RECORD EXCERPTS
+++

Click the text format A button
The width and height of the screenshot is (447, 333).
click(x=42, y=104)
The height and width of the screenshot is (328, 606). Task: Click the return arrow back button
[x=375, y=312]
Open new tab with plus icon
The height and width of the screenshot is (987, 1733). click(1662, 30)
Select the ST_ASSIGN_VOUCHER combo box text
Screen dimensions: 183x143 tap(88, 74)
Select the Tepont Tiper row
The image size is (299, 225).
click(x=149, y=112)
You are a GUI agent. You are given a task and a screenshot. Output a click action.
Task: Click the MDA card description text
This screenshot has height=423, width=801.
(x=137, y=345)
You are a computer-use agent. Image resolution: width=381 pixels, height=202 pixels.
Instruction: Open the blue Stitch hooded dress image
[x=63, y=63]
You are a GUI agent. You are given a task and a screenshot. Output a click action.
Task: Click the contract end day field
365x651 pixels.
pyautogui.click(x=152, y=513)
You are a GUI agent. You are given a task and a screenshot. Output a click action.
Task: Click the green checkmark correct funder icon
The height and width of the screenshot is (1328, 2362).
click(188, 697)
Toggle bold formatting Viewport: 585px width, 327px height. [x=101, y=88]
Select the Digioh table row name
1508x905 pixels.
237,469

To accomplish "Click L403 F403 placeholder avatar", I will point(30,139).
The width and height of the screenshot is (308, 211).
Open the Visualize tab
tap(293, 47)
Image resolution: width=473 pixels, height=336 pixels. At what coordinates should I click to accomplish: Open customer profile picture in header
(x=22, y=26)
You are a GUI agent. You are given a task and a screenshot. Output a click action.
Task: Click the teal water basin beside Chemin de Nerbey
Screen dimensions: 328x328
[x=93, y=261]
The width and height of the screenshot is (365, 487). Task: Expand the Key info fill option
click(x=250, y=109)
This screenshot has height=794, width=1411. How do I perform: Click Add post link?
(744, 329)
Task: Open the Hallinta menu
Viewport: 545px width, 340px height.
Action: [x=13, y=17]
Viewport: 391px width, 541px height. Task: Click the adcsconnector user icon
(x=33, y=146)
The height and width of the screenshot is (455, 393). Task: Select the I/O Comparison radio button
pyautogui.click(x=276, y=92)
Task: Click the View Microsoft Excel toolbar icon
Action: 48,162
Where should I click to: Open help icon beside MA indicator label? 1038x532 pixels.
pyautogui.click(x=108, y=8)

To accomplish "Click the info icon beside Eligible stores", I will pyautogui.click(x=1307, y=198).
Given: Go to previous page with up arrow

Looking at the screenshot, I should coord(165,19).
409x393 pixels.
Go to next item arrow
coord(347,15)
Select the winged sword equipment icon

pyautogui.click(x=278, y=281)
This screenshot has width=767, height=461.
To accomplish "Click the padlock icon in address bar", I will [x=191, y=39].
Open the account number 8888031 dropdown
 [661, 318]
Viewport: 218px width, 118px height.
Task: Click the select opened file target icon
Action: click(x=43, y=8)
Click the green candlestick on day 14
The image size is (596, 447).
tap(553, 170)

+++

PROBLEM DETAILS
Reproduce each line of the material exactly as given.

EXPECTED ANSWER
Click the text format A button
The width and height of the screenshot is (447, 333).
click(x=42, y=104)
The height and width of the screenshot is (328, 606). Task: Click the return arrow back button
[x=375, y=312]
Open new tab with plus icon
The height and width of the screenshot is (987, 1733). click(1662, 30)
Select the ST_ASSIGN_VOUCHER combo box text
Screen dimensions: 183x143 tap(88, 74)
Select the Tepont Tiper row
The image size is (299, 225).
click(x=149, y=112)
You are a GUI agent. You are given a task and a screenshot. Output a click action.
Task: Click the MDA card description text
This screenshot has height=423, width=801.
(x=137, y=345)
You are a computer-use agent. Image resolution: width=381 pixels, height=202 pixels.
Instruction: Open the blue Stitch hooded dress image
[x=63, y=63]
You are a GUI agent. You are given a task and a screenshot. Output a click action.
Task: Click the contract end day field
365x651 pixels.
pyautogui.click(x=152, y=513)
You are a GUI agent. You are given a task and a screenshot. Output a click action.
Task: Click the green checkmark correct funder icon
The height and width of the screenshot is (1328, 2362).
click(188, 697)
Toggle bold formatting Viewport: 585px width, 327px height. [x=101, y=88]
Select the Digioh table row name
1508x905 pixels.
237,469

To accomplish "Click L403 F403 placeholder avatar", I will point(30,139).
The width and height of the screenshot is (308, 211).
Open the Visualize tab
tap(293, 47)
Image resolution: width=473 pixels, height=336 pixels. At what coordinates should I click to accomplish: Open customer profile picture in header
(x=22, y=26)
You are a GUI agent. You are given a task and a screenshot. Output a click action.
Task: Click the teal water basin beside Chemin de Nerbey
Screen dimensions: 328x328
[x=93, y=261]
The width and height of the screenshot is (365, 487). Task: Expand the Key info fill option
click(x=250, y=109)
This screenshot has height=794, width=1411. How do I perform: Click Add post link?
(744, 329)
Task: Open the Hallinta menu
Viewport: 545px width, 340px height.
Action: [x=13, y=17]
Viewport: 391px width, 541px height. Task: Click the adcsconnector user icon
(x=33, y=146)
The height and width of the screenshot is (455, 393). Task: Select the I/O Comparison radio button
pyautogui.click(x=276, y=92)
Task: Click the View Microsoft Excel toolbar icon
Action: 48,162
Where should I click to: Open help icon beside MA indicator label? 1038x532 pixels.
pyautogui.click(x=108, y=8)

To accomplish "Click the info icon beside Eligible stores", I will pyautogui.click(x=1307, y=198).
Given: Go to previous page with up arrow

Looking at the screenshot, I should coord(165,19).
409x393 pixels.
Go to next item arrow
coord(347,15)
Select the winged sword equipment icon

pyautogui.click(x=278, y=281)
This screenshot has width=767, height=461.
To accomplish "Click the padlock icon in address bar", I will [x=191, y=39].
Open the account number 8888031 dropdown
 [661, 318]
Viewport: 218px width, 118px height.
Task: Click the select opened file target icon
Action: click(x=43, y=8)
Click the green candlestick on day 14
The image size is (596, 447).
tap(553, 170)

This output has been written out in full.